When I bought our Mercedes ML350 a few years ago, I heard the same mythology over and over, that a Mercedes is an investment, that luxury cars are investments. It is a myth that has been successfully perpetuated for decades, long before my dad bought cars, and I suspect will continue for years now that he’s passed away, a myth that I had unfortunately subscribed to. But as Morpheus says in the awesome Kia spoof of The Matrix above, “This is what luxury looks like; this is what it feels like…” (you have to watch the rest).

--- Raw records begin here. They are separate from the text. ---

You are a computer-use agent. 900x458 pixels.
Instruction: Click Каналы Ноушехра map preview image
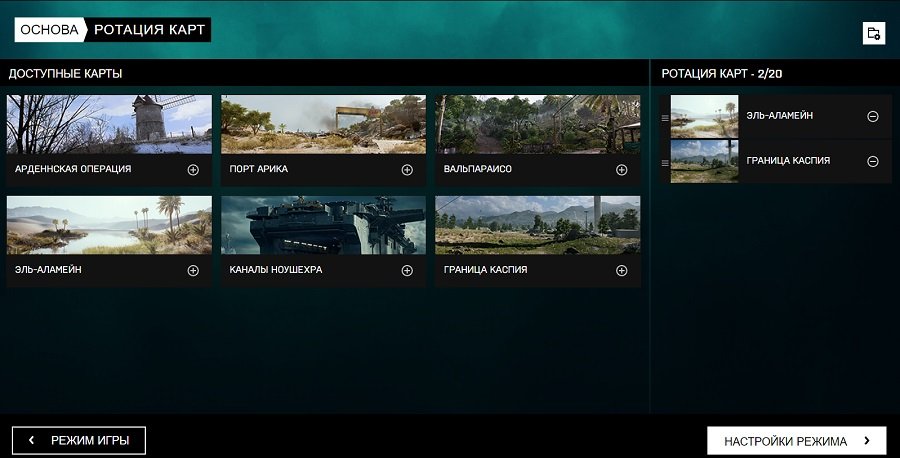pyautogui.click(x=323, y=225)
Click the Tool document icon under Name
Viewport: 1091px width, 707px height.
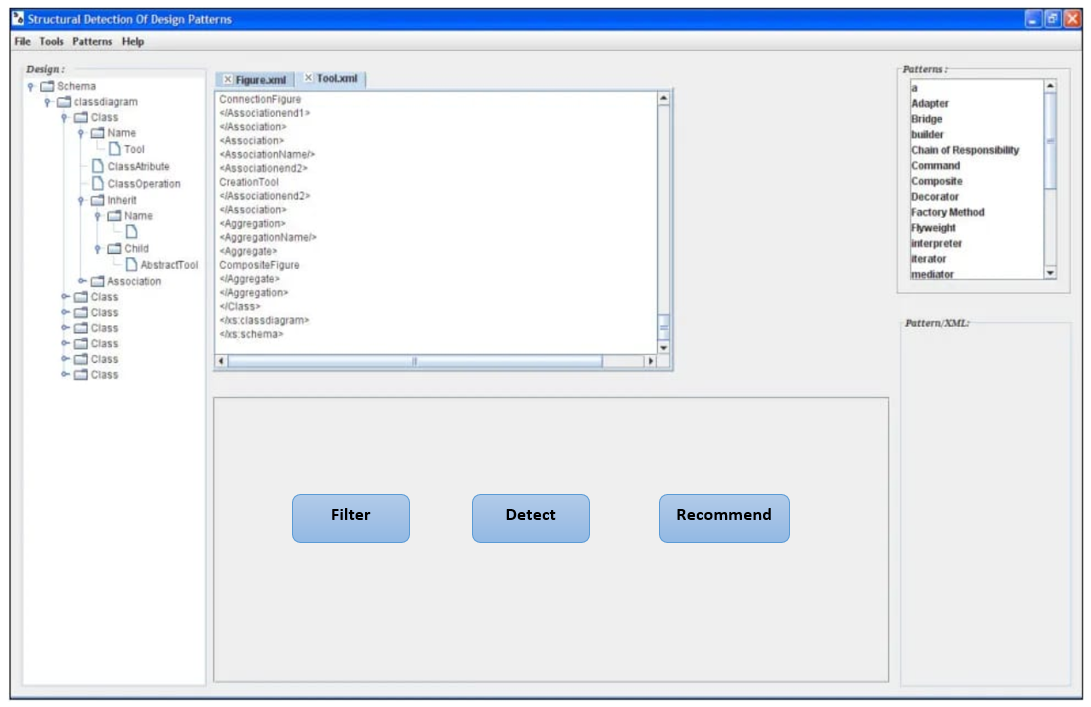click(114, 149)
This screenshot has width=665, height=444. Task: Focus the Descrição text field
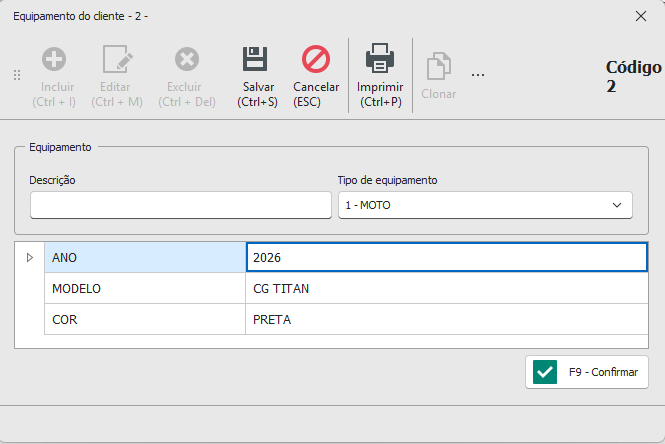181,205
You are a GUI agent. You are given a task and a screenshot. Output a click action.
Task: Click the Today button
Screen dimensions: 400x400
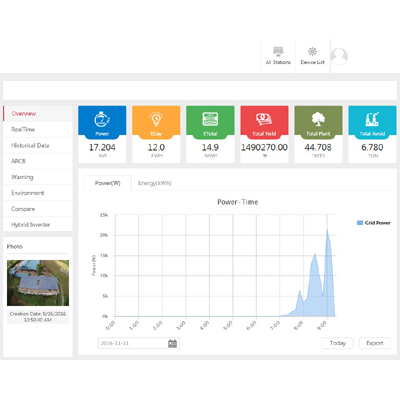coord(337,343)
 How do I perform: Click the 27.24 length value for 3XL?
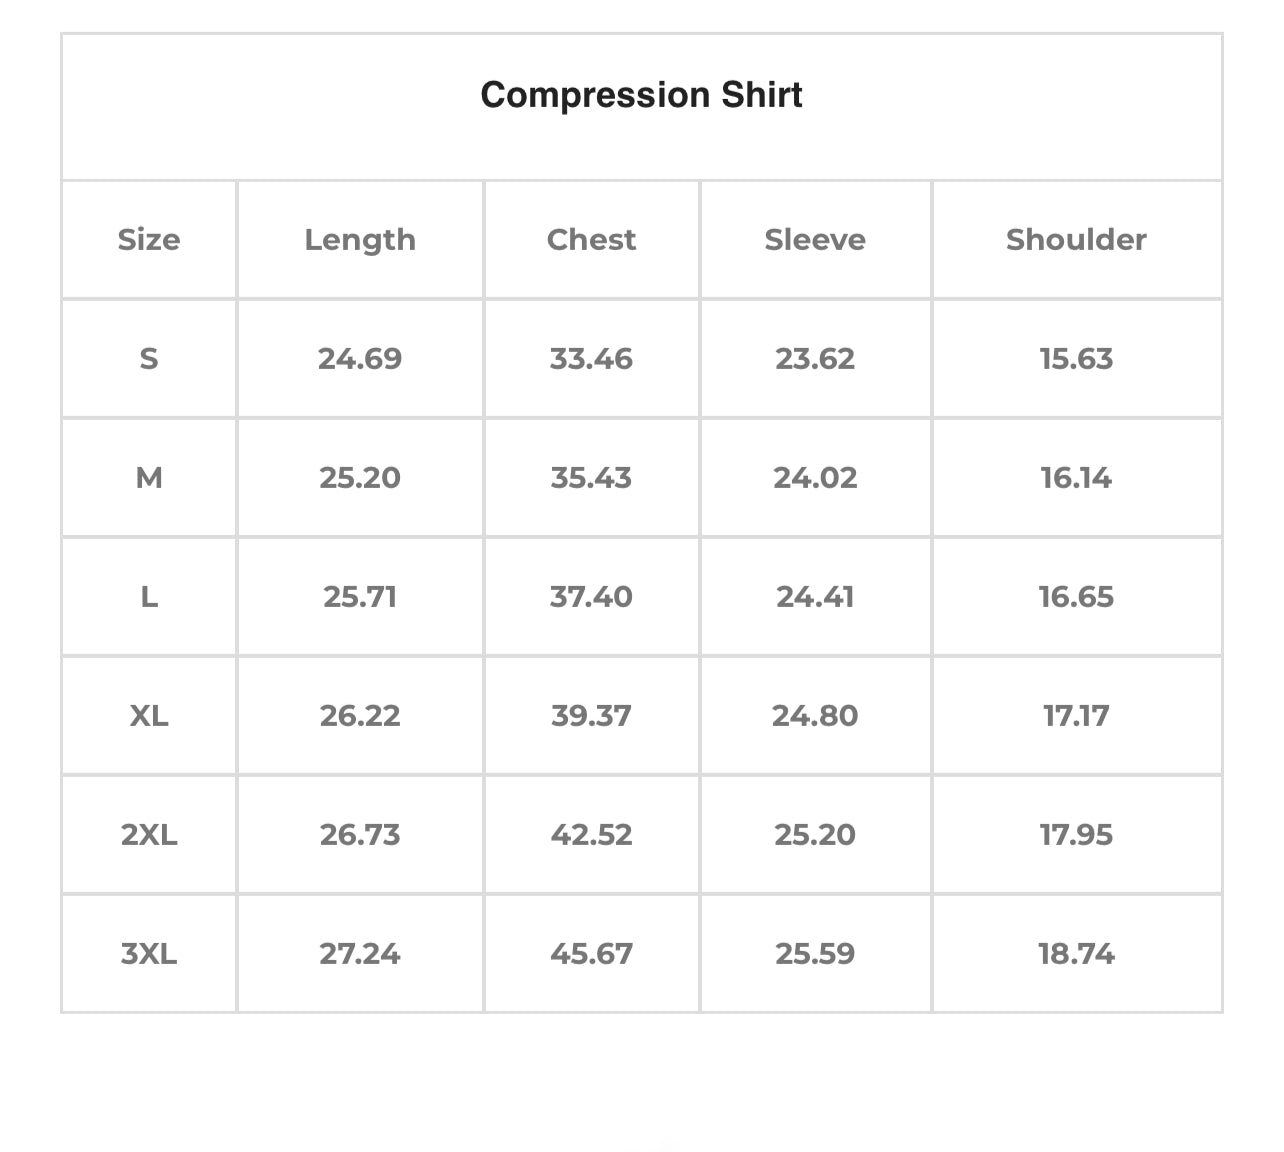click(x=360, y=954)
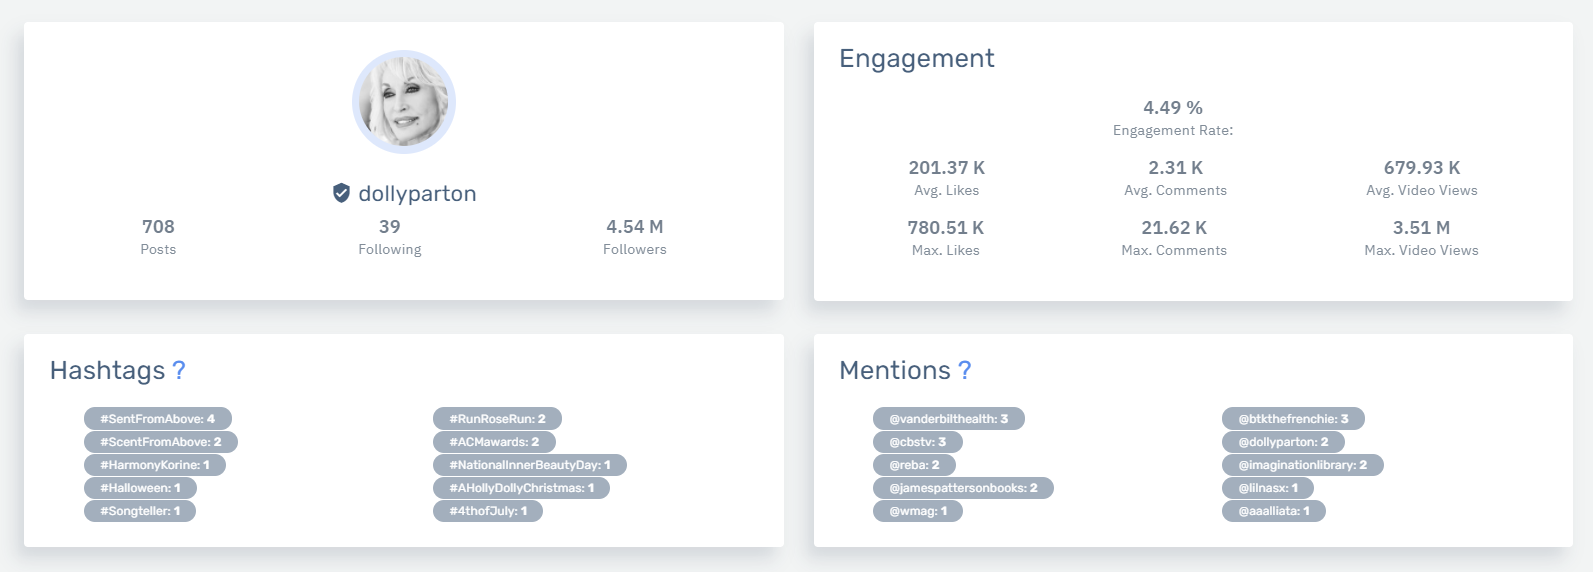The height and width of the screenshot is (572, 1593).
Task: Click the Mentions help question mark
Action: coord(965,371)
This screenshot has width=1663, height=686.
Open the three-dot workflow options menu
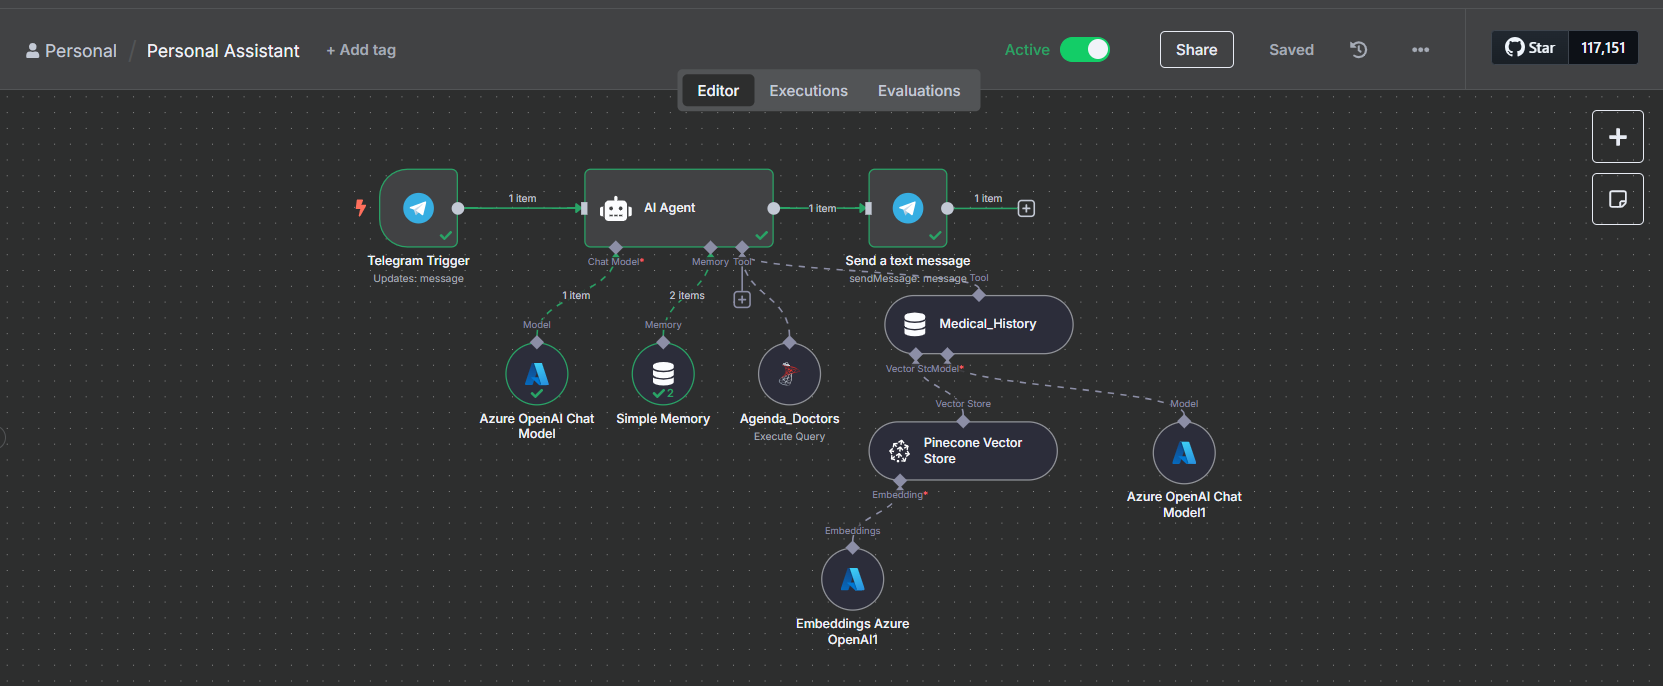tap(1420, 50)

If you define an investment as being something you continually and perpetually pour money into to maintain a sense of comfort and a minimal level of usefulness (nay, a below-minimal level of usefulness), then perhaps a Mercedes ML350 will suit you. If you define luxury as the leather, power, features, and amenities that you can’t get in another vehicle, then you’ll find it hard to exclude a Kia K900 from the ranks of luxury cars, as is the point in this hilarious Super Bowl commercial. If you haven’t seen the full-length version of the ad, it deserves your 90 seconds of attention.
As for me, I now define luxury as being a comfortable car that works without requiring continual, incessant, and inexplicable repairs totaling thousands of dollars. I have now “invested” in a Nissan Rogue, where I don’t expect to be required to spend $300 to replace the battery, where I doubt I’ll have to replace the transmission with barely 60,000 miles on the vehicle (yes, we had to replace the transmission on our ML350 with just over 60,000 miles on the car), and where replacing a single part costing less than $100 will require a total engine rebuild (ok, well CarMax paid for that one–kudos and thanks to CarMax, by the way). As for me, an “investment in luxury” won’t leave me stranded on the Interstate (again, with barely 60,000 miles on the odometer) but will keep me safely on my way to New England (as you’ll soon read about).
Where they guy in the commercial says, “We just want to get our car,” I say, “I just want a car that works.” Goodbye, Mercedes; hello, Nissan.